PROBLEM DETAILS —
Search the records for lines with the word "label" and copy each match.

DATA RECORDS —
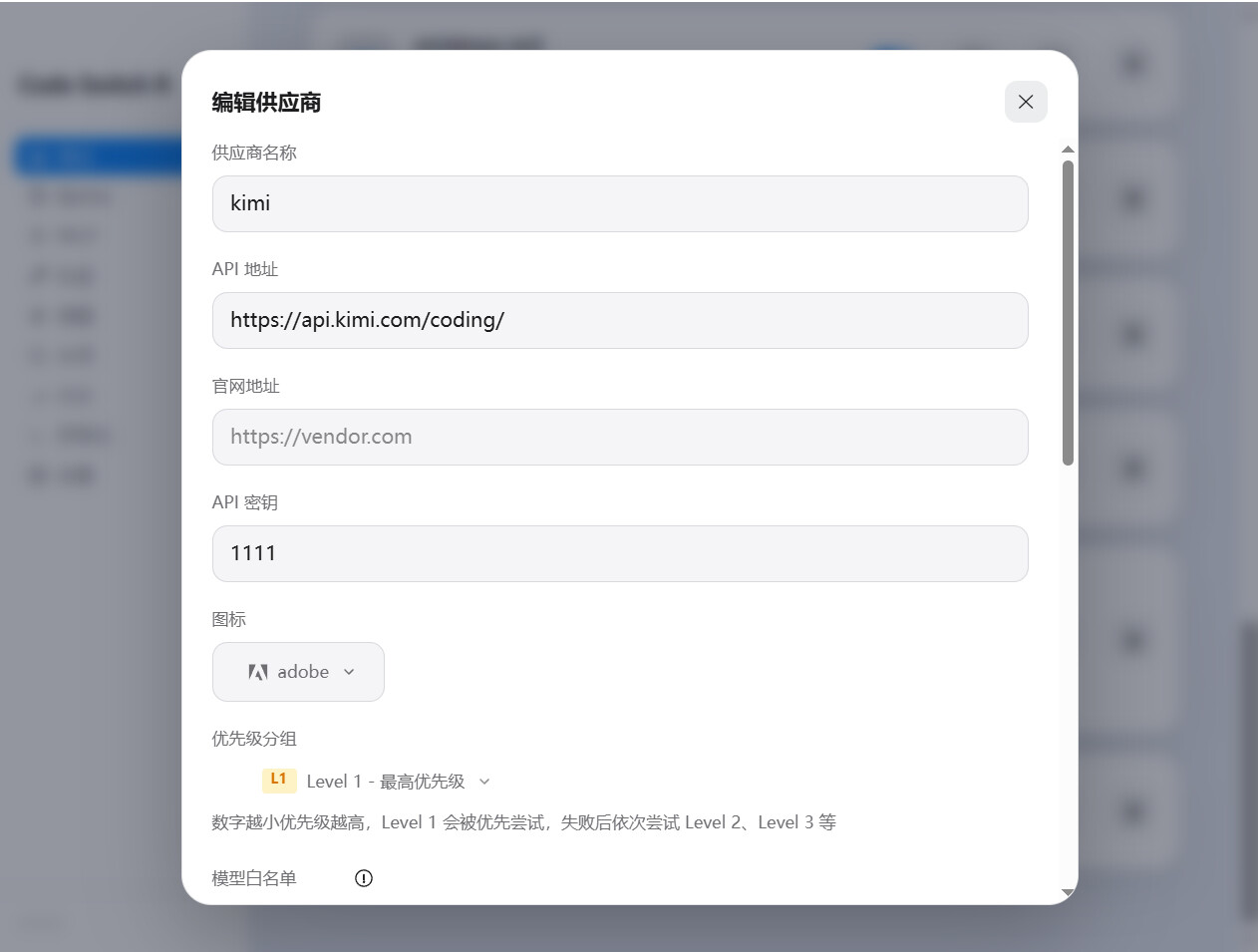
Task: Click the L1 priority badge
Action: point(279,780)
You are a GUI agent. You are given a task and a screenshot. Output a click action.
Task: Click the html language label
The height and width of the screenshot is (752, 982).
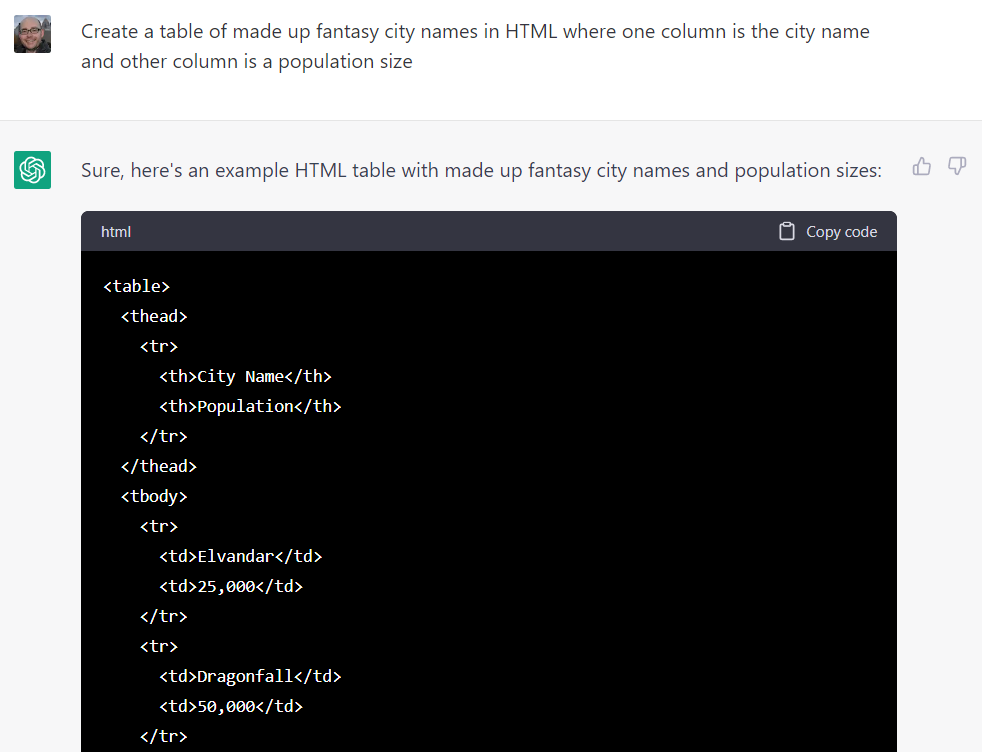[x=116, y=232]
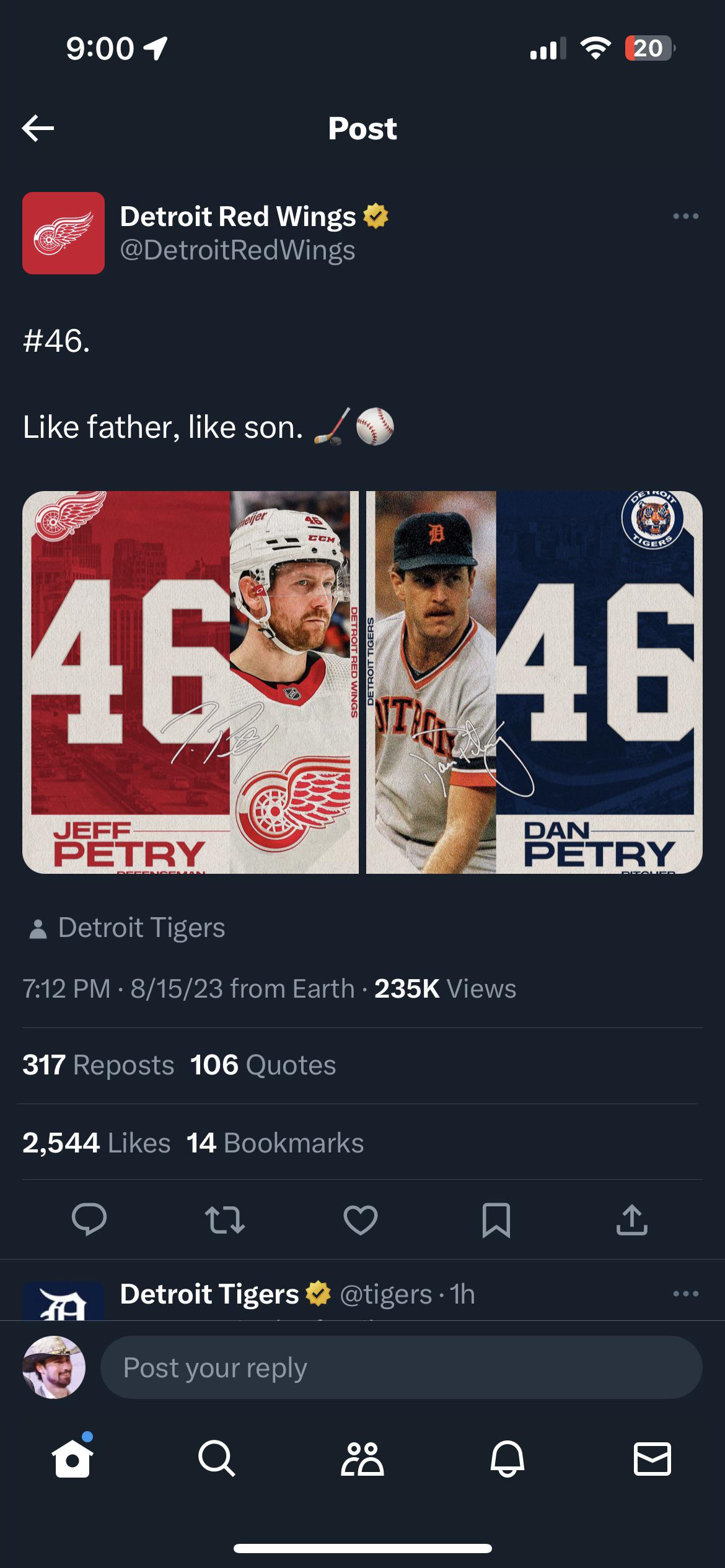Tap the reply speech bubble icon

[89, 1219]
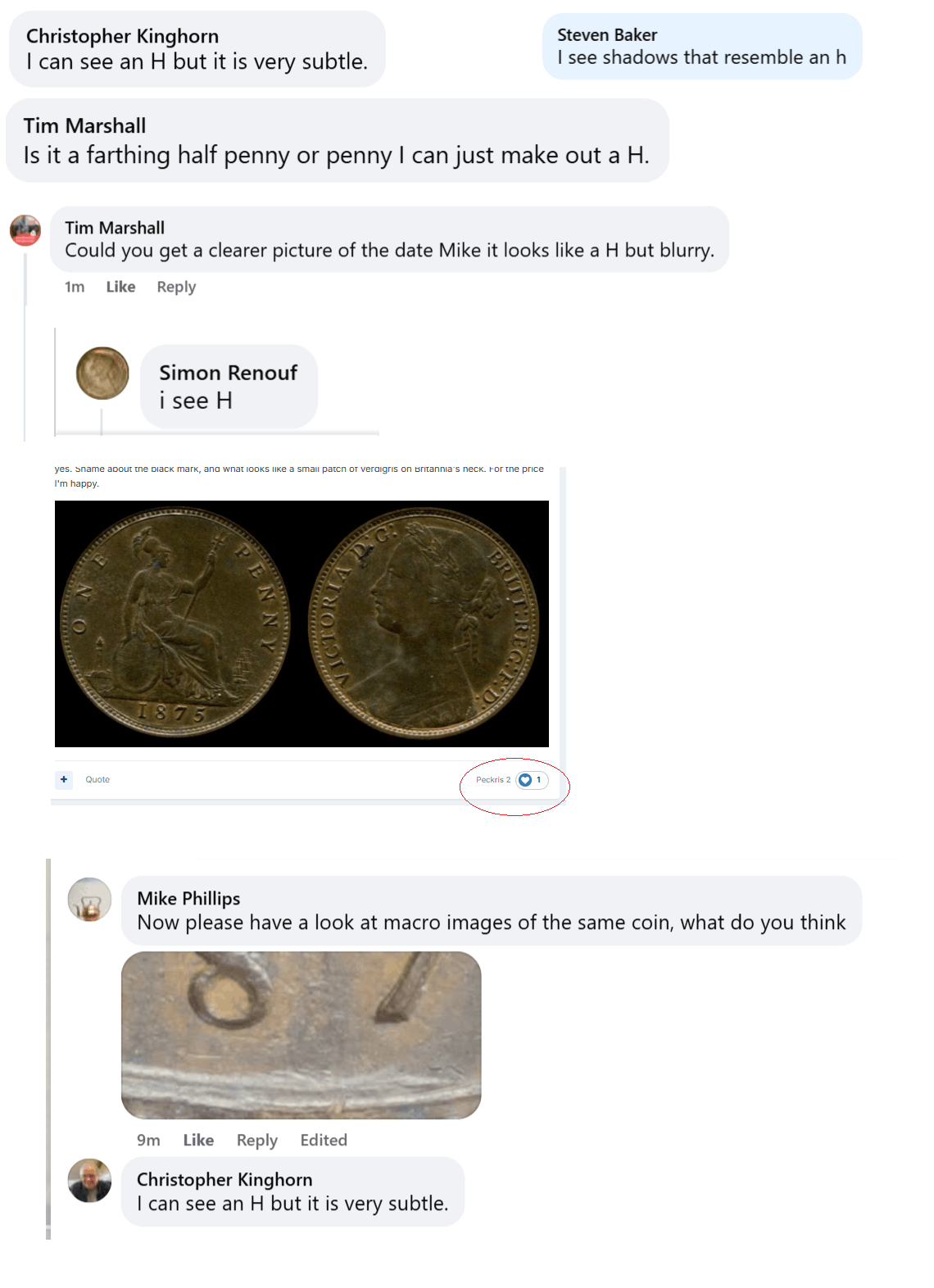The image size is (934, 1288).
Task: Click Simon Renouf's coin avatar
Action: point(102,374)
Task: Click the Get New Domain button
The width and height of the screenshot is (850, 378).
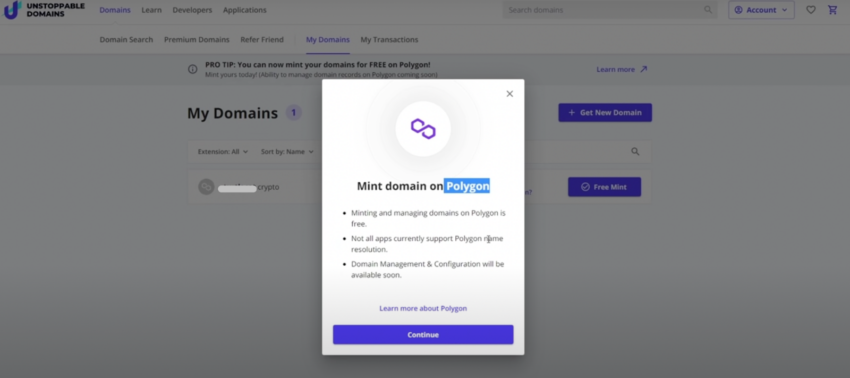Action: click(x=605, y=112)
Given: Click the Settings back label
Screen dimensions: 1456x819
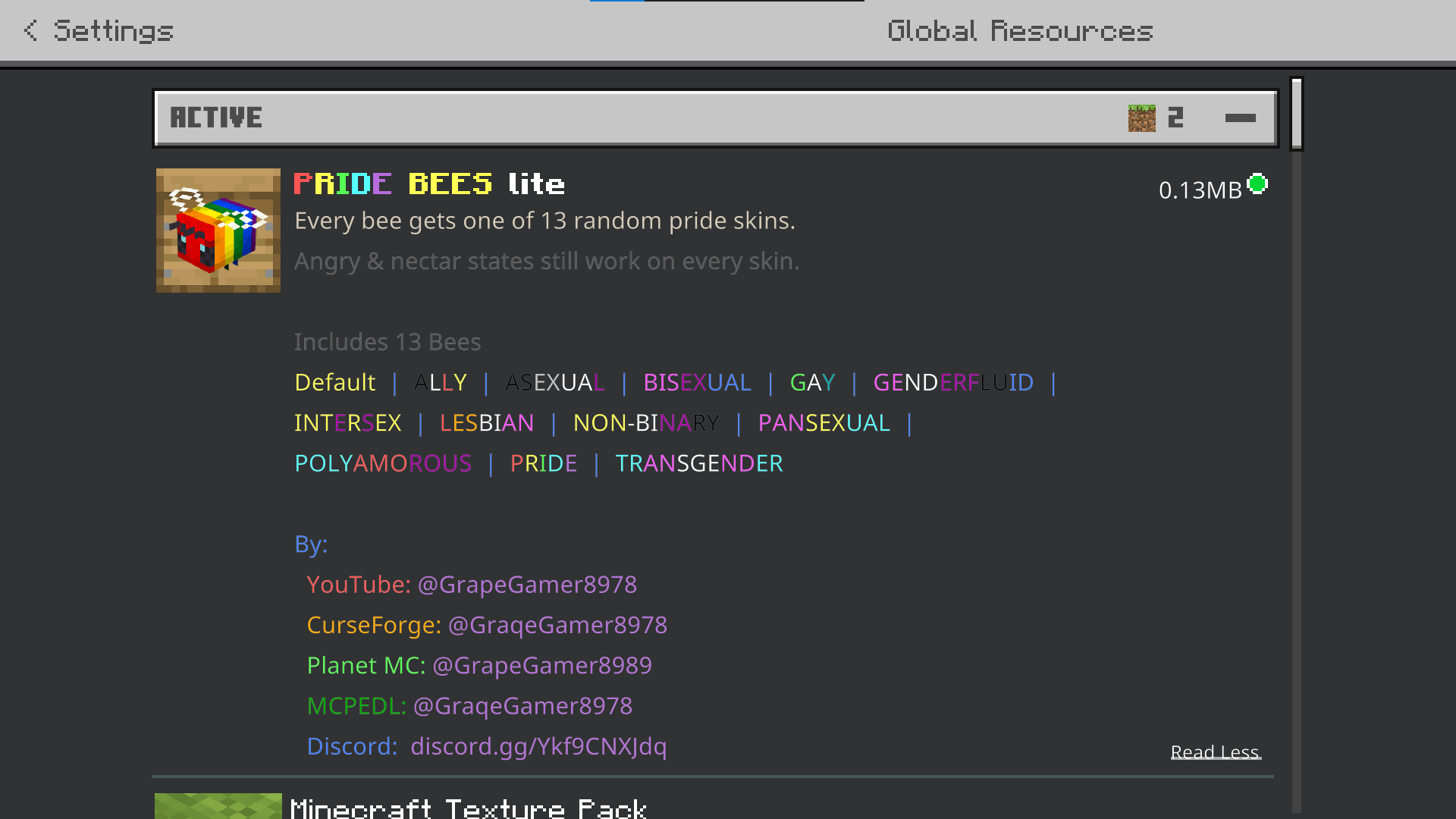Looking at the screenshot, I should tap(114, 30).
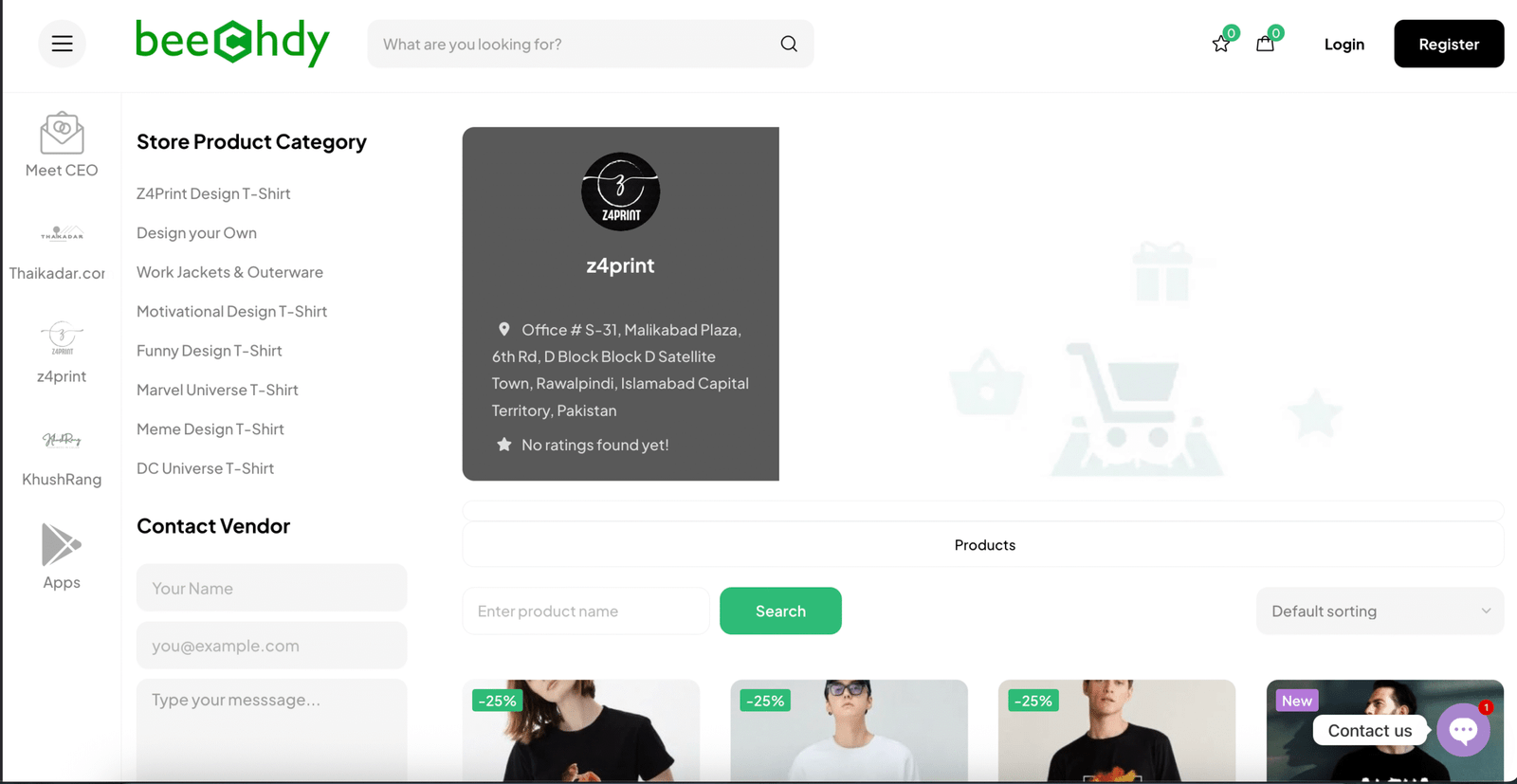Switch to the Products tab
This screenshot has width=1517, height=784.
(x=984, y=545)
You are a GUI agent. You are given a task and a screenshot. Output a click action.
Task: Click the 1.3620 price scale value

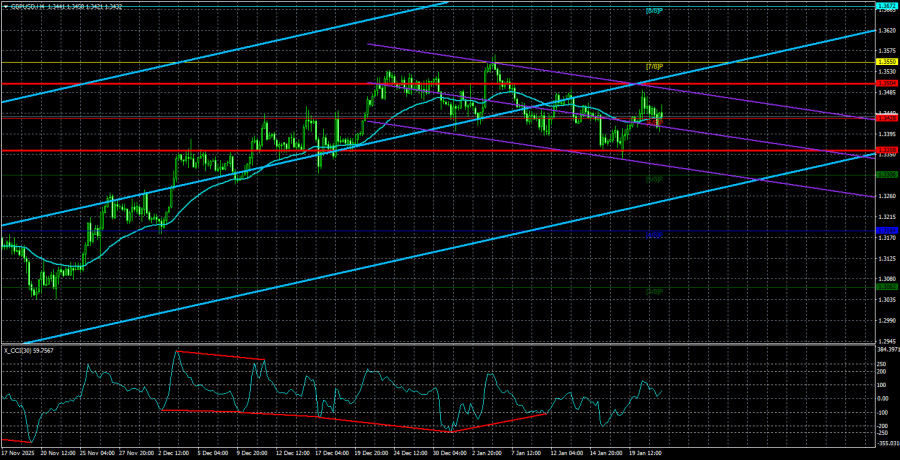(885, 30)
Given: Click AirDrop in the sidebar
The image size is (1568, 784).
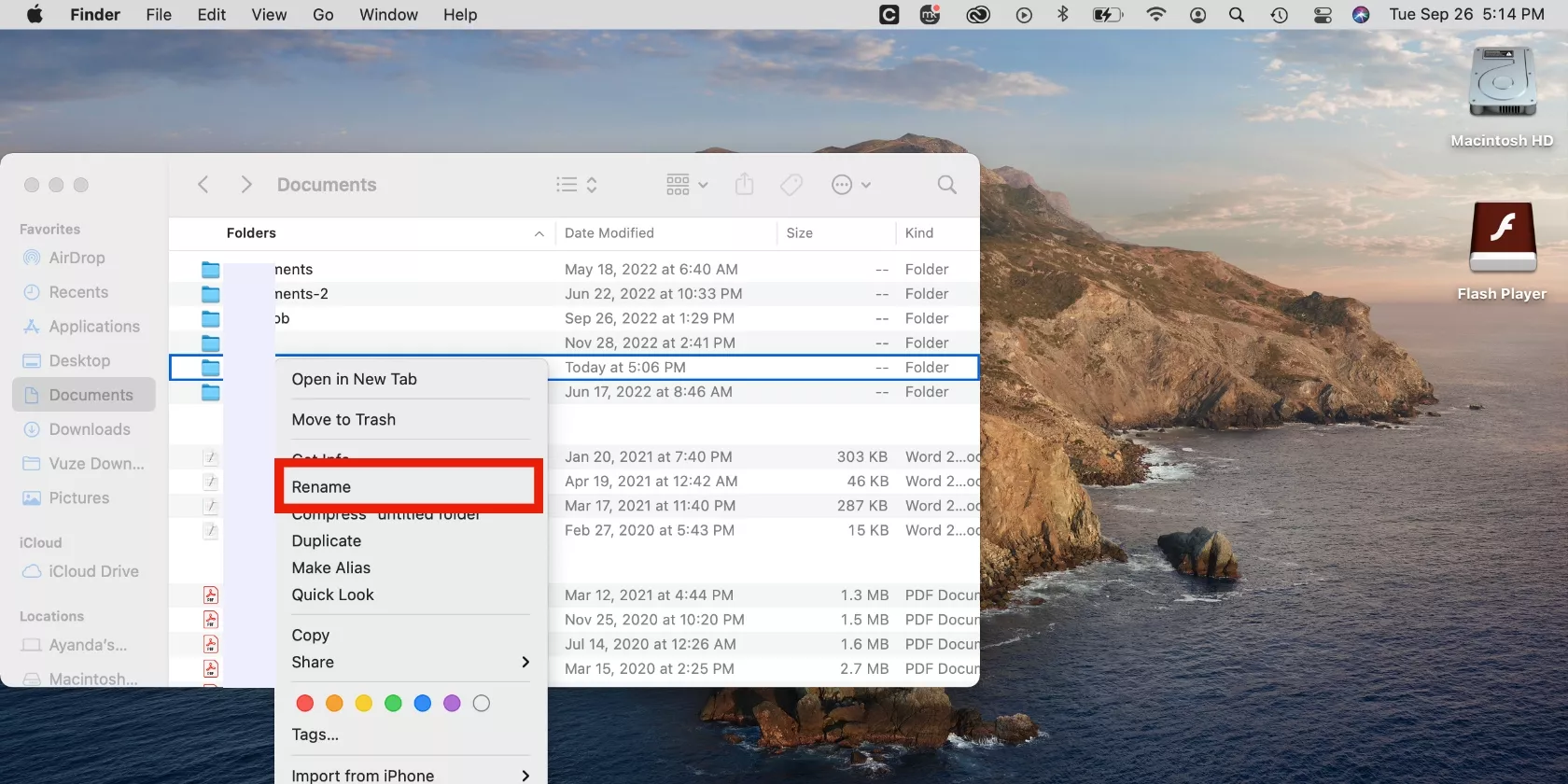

RESULT FOR THIS EXERCISE —
Task: Click the html language label
Given: Click the Settings back label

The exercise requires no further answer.